Some governments are banning citizens or employees from wearing items of clothing that they deem to be inappropriate. Over the past decade, France has imposed limitations on the religious dress of some French people. In 2004, Muslim headscarves were banned at French public schools. Burkinis (full-body swimsuits) were banned from beaches in 2016 and just recently, abayas (robe-like dresses) were banned from schools. In France, the government’s belief is that wearing ‘religious’ clothing in public violates the principle of religious neutrality. Quebec, Canada has similar laws for headscarves. China has just announced a proposed new law that would allow for fines and even prison time for people who offend the government by wearing the wrong clothing. Officials haven’t yet defined what ‘wrong clothing’ refers to but analysts are concerned that this lack of clarity could lead to an infringement of personal rights. Locally, the Islamic Medical Association of SA has expressed concerns after the health department proposed a ban on headscarves to be worn with a nurse’s uniform at state institutions.
Why is it important?
The ban on certain types of clothing raises the issue of civil liberties, and what it means for a society where some citizens are denied equality in certain respects. In France, the idea is nominally to promote neutrality, but in practice the bans discriminate explicitly against particular religions, norms and cultures while permitting others that would be deemed offensive elsewhere. A country that bans modest veiling while permitting topless bathing is arguably, without irony, no less tolerant or more progressive than a society that bans the removal of modesty veils. In China, the idea is that in certain cases, dress can be interpreted as challenging the status quo and this sort of silent ‘rebellion’ should be quashed. In both instances, the countries are telling people how to dress and infringing their rights to express themselves as they wish. This could ironically have the reverse effect and lead to disloyalty and potential rebellion. If we begin to see a company as a country, a similar situation could arise where employees whose religious freedoms are curtailed could look for employment elsewhere and even cause reputational damage to the company.

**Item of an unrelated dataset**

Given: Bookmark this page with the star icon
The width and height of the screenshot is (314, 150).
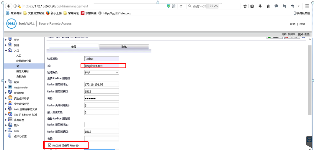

What can businesses do about it?
We live in a multicultural society here in South Africa and this is reflected in our workforce.
Businesses should tread carefully with regards to religious and cultural diversity. As a leader, it is important to consider inclusivity from this perspective – to understand your staff in order to be supportive of their religious and cultural needs and to avoid insensitivity. Offer reasonable accommodations for employees to practise their religion, such as flexible work hours, designated prayer or meditation rooms, or time off for religious holidays. Ensure that dress code policies are flexible enough to accommodate religious attire, such as headscarves, turbans, or yarmulkes. Fostering an environment that respects and values religious diversity will help with staff morale and retention, which will translate into a more productive workplace. Many studies show that inclusivity is a win-win situation for both employers and employees.